» EXERCISE DIRECTIONS
Repeat the span of the entries below that starts at the line with "The width and" and ends at the line with "the alert Name", nothing more. Skip the pictures.

[[ TASK DATA, beginning ]]

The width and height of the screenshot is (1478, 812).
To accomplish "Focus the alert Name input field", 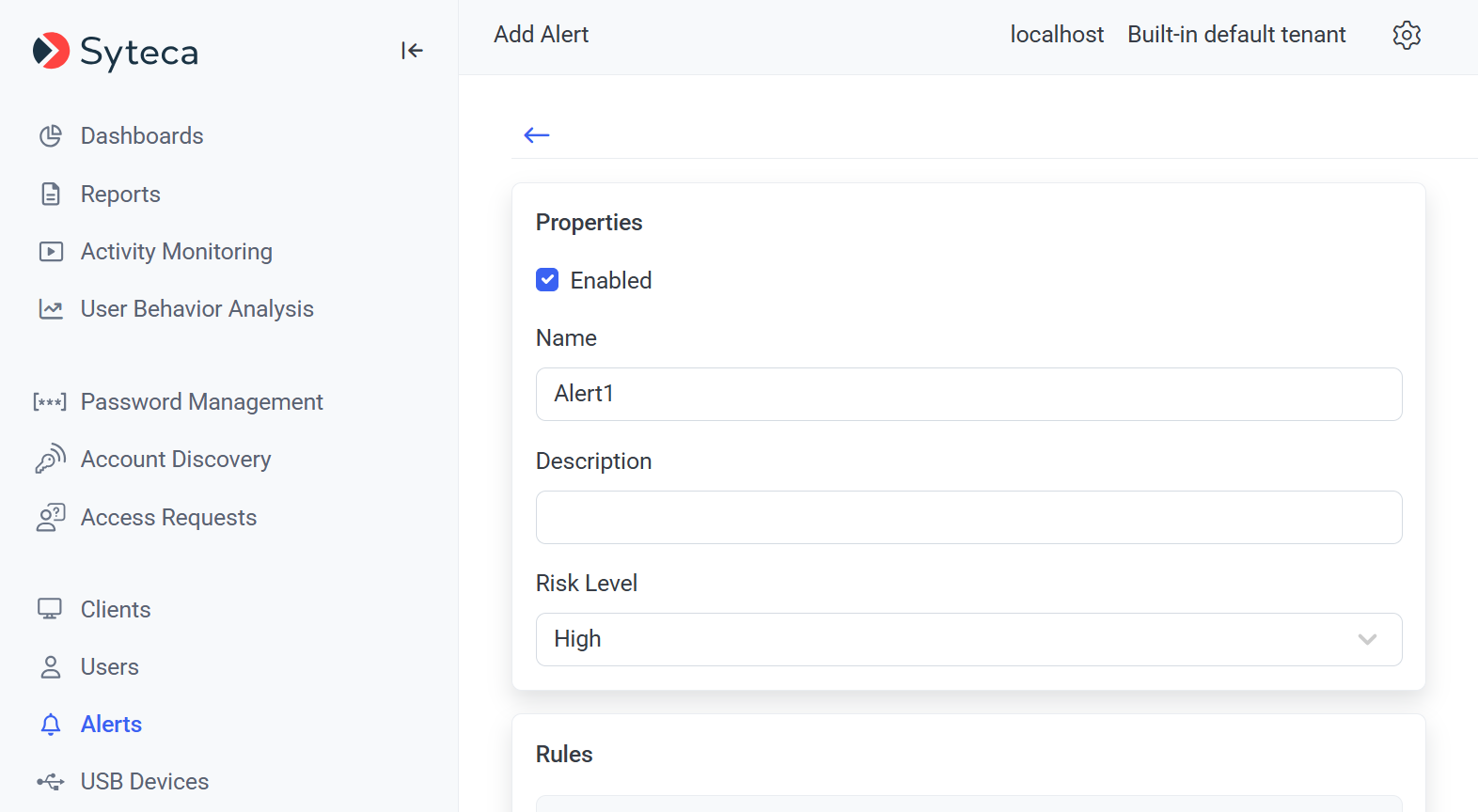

[[ TASK DATA, end ]]
[[ TASK DATA, beginning ]]

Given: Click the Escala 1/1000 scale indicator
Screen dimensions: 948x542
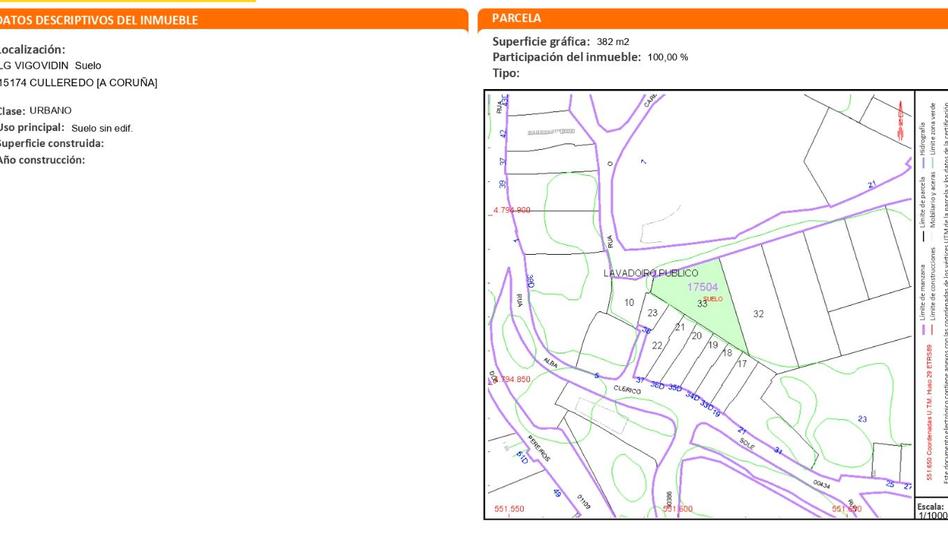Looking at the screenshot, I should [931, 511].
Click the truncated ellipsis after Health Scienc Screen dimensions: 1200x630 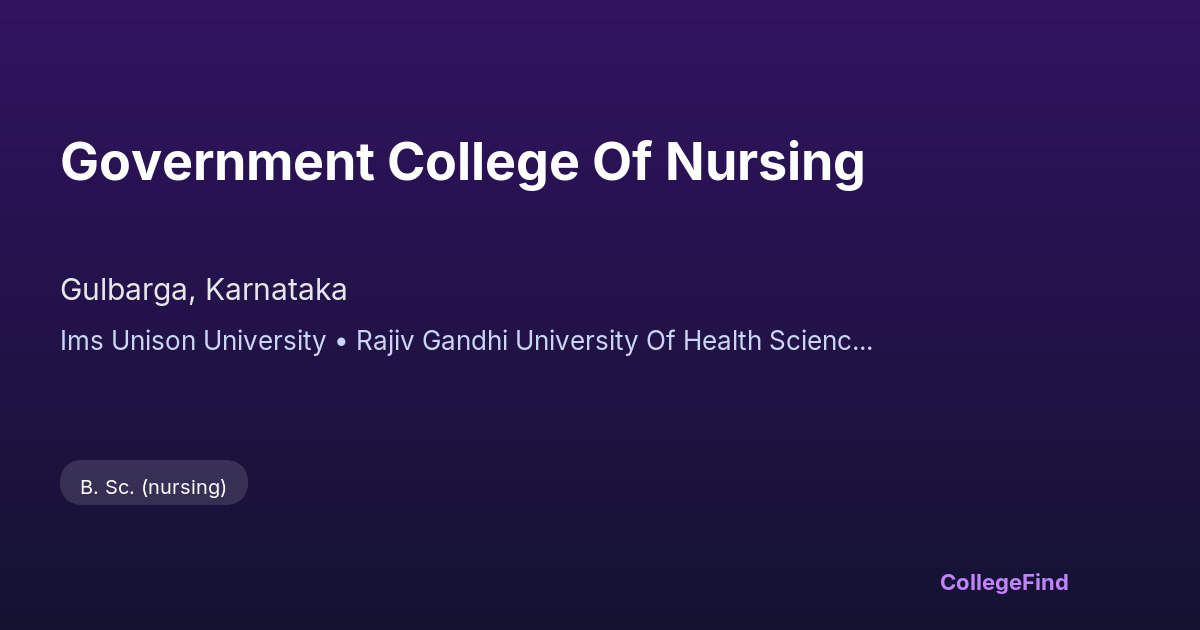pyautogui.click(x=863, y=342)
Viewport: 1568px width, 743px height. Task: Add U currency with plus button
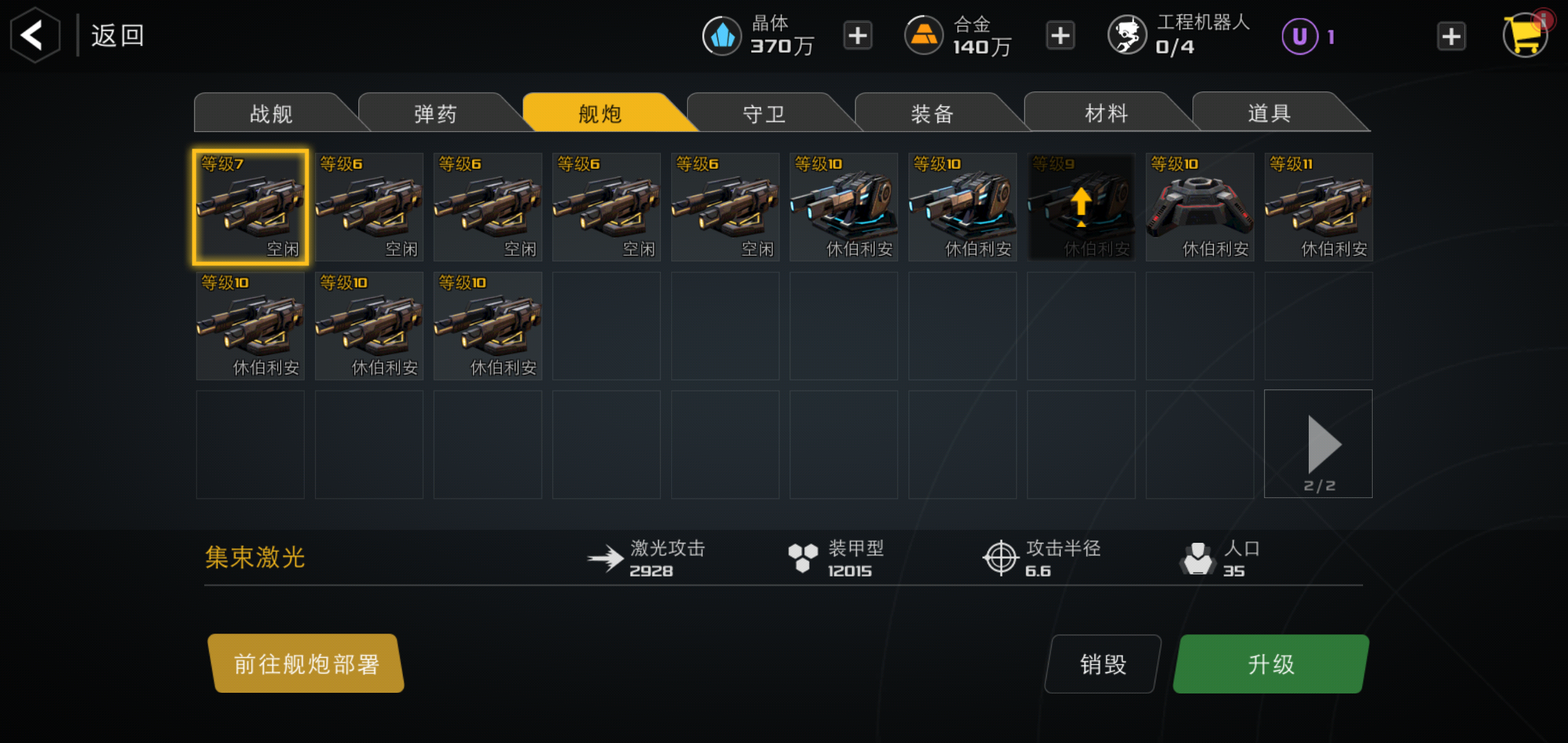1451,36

[[ TASK DATA, end ]]

» RESULT OF THE TASK
The width and height of the screenshot is (1478, 812).
To accomplish "Focus the alert Name input field", 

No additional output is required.